● Input:
* * * * * * *
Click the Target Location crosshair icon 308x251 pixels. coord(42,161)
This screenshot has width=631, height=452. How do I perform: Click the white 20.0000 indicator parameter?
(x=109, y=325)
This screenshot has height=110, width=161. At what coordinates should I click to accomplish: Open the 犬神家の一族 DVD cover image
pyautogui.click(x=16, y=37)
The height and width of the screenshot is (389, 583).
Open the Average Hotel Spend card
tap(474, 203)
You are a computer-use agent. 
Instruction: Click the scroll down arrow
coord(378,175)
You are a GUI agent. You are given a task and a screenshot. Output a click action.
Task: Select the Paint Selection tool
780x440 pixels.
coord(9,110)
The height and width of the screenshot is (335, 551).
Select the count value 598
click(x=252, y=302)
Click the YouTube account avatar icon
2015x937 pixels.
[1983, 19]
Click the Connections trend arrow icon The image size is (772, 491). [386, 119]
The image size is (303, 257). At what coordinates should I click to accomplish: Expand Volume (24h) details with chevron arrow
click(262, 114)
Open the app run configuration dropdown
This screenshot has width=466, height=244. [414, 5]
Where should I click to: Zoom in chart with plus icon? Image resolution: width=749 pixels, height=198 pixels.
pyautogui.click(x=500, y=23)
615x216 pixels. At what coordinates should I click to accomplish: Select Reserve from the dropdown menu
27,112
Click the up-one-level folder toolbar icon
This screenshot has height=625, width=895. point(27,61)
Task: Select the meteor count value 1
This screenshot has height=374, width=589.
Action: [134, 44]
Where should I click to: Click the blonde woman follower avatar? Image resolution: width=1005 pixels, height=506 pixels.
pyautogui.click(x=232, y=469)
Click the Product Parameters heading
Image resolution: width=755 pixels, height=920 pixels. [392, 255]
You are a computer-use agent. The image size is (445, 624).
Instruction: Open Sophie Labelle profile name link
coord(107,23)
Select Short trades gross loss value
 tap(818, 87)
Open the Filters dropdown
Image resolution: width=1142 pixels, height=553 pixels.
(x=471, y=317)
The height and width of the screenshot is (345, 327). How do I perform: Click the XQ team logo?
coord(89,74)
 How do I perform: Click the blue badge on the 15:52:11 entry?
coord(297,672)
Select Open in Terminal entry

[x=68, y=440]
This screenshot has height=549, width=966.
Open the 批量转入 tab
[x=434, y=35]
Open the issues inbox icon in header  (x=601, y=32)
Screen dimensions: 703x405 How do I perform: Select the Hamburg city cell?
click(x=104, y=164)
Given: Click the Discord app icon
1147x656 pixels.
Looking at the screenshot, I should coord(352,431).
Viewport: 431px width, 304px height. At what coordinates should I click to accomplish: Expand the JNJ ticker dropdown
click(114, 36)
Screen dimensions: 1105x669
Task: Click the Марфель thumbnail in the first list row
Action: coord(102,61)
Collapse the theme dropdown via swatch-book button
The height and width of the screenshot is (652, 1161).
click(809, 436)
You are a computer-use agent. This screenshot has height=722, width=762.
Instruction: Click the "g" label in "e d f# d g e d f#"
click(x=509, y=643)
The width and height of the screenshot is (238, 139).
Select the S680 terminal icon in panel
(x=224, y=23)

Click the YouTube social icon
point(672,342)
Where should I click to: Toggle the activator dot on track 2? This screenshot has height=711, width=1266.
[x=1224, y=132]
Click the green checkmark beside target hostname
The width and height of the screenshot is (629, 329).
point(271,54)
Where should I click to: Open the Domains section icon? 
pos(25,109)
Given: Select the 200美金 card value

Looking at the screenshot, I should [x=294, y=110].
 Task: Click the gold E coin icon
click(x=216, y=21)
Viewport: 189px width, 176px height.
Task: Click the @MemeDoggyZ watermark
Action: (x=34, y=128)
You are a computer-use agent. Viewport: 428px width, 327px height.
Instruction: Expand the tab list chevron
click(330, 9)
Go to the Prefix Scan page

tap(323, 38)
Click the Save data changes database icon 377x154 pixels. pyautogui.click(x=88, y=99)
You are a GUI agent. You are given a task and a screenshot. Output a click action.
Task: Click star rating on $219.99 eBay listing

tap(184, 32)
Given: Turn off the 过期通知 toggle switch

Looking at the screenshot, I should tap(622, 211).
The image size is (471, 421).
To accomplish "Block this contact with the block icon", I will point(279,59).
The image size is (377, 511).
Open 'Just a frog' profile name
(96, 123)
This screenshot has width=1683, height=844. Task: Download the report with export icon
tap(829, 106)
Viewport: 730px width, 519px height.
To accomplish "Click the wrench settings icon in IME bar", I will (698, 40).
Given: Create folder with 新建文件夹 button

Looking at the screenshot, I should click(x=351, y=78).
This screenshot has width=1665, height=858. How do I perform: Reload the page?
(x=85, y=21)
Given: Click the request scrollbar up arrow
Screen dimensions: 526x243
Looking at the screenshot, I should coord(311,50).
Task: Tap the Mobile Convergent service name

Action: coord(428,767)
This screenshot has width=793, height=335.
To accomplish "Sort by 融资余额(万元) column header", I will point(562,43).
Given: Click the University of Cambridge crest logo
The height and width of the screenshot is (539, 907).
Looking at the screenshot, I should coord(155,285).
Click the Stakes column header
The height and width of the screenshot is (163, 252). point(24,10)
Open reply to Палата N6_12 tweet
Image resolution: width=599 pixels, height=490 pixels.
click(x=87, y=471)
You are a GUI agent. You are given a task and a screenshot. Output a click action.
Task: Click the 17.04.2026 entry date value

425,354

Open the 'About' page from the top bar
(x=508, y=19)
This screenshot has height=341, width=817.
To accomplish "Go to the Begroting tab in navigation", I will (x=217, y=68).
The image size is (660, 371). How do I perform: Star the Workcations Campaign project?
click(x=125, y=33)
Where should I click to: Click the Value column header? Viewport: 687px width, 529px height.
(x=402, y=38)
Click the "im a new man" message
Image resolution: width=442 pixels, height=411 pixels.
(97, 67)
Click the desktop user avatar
* * * * * * *
● Your assignment:
Only the lines containing the word "agent" should be returned from the data above.

● Answer to the problem:
You are a computer-use agent. 
You are a GUI agent. You are given a task and a screenshot. Output a click action.
You are a computer-use agent. The image size is (445, 624).
You are a computer-use agent. This screenshot has height=722, width=762.
You are a computer-use agent. Viewport: 428px width, 327px height.
You are a GUI agent. You are given a task and a screenshot. Output a click action.
You are a GUI agent. You are given a task and a screenshot. Output a click action.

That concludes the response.